__Trecho__
Antes de podermos delinear melhor os contornos da jurisdição enquanto uma

previsão constitucional dotada de fundamentalidade, importa destacar, de pronto, alguns

aspectos dos direitos fundamentais:

1) Direitos históricos, nascidos em circunstâncias específicas de acordo

com a necessidade de novas liberdades, “nascem quando devem ou podem nascer”,

decorrem, enfim, de novos carecimentos que surgem “em função de novas condições

sociais e quando o desenvolvimentos técnico permite satisfazê-los.73”;

2) Direitos humanos que foram de forma especial chancelados para o

bojo da carta constitucional (nos afiliamos assim a uma terceira corrente, que ressalta a

relevância de seu conteúdo e reconhece a importância da forma que se reveste a sua

previsão no ordenamento jurídico). Constituem, portanto, direitos público-subjetivos de

todas as pessoas, cuja finalidade é limitar o poder estatal.74.

3) Diversidade entre justificação dos direitos do homem através de

argumentos convincentes e a sua plena efetivação, mediante instrumentos

constitucionais capazes de proteger-lhes efetivamente75. Daí a relevância de

analisarmos os mecanismos de tutela jurisdicional destes direitos, e como agora fazemos

de destacar que esta própria garantia de universalidade da jurisdição é de per se um

direito fundamental.

__Instrução A__
Transcreva a parte do trecho sobre direitos fundamentais que começa nas palavras "bojo da carta" e termina depois de "o poder estatal.74.".

__Registros de dados__

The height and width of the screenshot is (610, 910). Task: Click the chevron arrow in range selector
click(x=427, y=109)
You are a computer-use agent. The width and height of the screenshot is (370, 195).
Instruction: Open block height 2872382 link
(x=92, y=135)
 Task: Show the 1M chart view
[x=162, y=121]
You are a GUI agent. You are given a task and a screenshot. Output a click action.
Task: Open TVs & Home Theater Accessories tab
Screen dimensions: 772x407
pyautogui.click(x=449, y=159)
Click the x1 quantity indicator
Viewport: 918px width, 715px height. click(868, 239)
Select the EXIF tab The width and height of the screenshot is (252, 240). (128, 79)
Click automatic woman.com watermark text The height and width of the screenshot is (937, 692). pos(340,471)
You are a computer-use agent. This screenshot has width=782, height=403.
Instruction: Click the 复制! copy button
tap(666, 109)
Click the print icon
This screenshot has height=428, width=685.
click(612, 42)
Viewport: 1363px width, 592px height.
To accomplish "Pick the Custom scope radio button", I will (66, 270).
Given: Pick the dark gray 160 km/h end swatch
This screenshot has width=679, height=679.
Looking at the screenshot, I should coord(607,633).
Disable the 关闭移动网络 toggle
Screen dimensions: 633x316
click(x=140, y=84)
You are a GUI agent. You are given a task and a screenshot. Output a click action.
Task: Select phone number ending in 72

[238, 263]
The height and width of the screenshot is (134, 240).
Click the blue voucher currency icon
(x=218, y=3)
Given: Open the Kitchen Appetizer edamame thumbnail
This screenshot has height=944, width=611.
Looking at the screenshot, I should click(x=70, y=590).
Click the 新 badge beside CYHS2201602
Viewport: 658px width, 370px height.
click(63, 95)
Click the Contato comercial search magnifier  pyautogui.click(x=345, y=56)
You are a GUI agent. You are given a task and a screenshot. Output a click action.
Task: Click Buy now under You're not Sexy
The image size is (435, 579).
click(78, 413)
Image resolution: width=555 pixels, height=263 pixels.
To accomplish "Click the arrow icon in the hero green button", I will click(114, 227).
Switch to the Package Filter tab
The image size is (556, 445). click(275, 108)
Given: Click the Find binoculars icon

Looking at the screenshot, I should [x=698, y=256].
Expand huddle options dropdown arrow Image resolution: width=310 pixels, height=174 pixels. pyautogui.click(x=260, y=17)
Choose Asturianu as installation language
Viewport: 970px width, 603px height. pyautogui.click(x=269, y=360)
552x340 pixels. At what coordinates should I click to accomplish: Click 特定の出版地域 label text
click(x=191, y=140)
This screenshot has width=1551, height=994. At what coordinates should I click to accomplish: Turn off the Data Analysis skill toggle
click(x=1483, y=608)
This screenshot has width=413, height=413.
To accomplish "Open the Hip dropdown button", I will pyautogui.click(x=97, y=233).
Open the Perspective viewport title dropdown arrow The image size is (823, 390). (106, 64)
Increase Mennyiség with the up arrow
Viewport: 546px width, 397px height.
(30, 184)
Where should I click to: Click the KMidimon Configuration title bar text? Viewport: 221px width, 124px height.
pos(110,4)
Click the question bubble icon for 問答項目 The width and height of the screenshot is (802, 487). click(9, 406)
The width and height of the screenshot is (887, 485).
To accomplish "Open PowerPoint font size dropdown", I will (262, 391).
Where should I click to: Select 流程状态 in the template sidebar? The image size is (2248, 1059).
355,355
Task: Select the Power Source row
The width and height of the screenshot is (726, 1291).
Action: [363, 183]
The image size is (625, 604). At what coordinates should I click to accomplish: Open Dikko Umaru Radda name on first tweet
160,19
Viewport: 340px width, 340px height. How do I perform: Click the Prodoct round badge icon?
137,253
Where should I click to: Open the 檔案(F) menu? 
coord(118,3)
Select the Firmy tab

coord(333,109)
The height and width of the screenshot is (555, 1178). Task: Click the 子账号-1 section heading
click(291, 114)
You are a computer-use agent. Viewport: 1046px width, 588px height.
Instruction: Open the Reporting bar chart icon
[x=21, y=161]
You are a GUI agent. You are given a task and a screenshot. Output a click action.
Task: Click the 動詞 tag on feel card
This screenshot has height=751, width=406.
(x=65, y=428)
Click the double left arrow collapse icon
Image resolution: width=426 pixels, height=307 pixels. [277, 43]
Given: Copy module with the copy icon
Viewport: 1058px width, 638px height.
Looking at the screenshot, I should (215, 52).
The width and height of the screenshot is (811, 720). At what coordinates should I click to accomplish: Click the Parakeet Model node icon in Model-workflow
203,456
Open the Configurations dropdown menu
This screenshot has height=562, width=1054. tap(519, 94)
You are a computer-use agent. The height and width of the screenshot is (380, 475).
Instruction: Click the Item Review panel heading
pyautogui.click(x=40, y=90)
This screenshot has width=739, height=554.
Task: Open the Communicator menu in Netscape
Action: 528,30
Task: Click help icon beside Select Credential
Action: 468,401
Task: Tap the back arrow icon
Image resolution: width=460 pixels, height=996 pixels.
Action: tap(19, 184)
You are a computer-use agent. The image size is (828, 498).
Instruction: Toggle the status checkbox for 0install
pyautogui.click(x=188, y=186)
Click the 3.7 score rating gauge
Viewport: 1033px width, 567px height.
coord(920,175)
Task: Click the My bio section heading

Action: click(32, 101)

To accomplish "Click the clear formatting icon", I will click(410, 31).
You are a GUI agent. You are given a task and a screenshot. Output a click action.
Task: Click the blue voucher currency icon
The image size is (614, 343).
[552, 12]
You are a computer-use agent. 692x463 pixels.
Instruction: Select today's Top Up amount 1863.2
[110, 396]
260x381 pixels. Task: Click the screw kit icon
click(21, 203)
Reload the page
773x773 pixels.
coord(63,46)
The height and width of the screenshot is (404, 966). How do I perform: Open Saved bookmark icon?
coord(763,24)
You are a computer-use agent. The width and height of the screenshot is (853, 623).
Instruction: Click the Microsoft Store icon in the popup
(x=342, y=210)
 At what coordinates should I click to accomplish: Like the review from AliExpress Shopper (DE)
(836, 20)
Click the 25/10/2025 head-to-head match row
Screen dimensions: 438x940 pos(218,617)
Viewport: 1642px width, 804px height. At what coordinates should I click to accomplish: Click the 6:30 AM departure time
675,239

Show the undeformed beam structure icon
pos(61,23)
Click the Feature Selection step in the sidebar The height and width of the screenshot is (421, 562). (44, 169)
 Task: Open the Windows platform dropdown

__Instrução B__
Como ficam os registros, do início até a linha que contém "(x=218, y=3)" inclusive, atualizados com "GUI agent" trocado por "GUI assistant"? Mostre somente essas linhas, sem nenhuma outra alteração.

__Resposta do exercício A__
bojo da carta constitucional (nos afiliamos assim a uma terceira corrente, que ressalta a

relevância de seu conteúdo e reconhece a importância da forma que se reveste a sua

previsão no ordenamento jurídico). Constituem, portanto, direitos público-subjetivos de

todas as pessoas, cuja finalidade é limitar o poder estatal.74.

__Resposta do exercício B__
The height and width of the screenshot is (610, 910). Task: Click the chevron arrow in range selector
click(x=427, y=109)
You are a computer-use agent. The width and height of the screenshot is (370, 195).
Instruction: Open block height 2872382 link
(x=92, y=135)
 Task: Show the 1M chart view
[x=162, y=121]
You are a GUI assistant. You are given a task and a screenshot. Output a click action.
Task: Open TVs & Home Theater Accessories tab
Screen dimensions: 772x407
pyautogui.click(x=449, y=159)
Click the x1 quantity indicator
Viewport: 918px width, 715px height. click(868, 239)
Select the EXIF tab The width and height of the screenshot is (252, 240). (128, 79)
Click automatic woman.com watermark text The height and width of the screenshot is (937, 692). pos(340,471)
You are a computer-use agent. This screenshot has width=782, height=403.
Instruction: Click the 复制! copy button
tap(666, 109)
Click the print icon
This screenshot has height=428, width=685.
click(612, 42)
Viewport: 1363px width, 592px height.
To accomplish "Pick the Custom scope radio button", I will (66, 270).
Given: Pick the dark gray 160 km/h end swatch
This screenshot has width=679, height=679.
Looking at the screenshot, I should coord(607,633).
Disable the 关闭移动网络 toggle
Screen dimensions: 633x316
click(x=140, y=84)
You are a GUI assistant. You are given a task and a screenshot. Output a click action.
Task: Select phone number ending in 72

[238, 263]
The height and width of the screenshot is (134, 240).
Click the blue voucher currency icon
(x=218, y=3)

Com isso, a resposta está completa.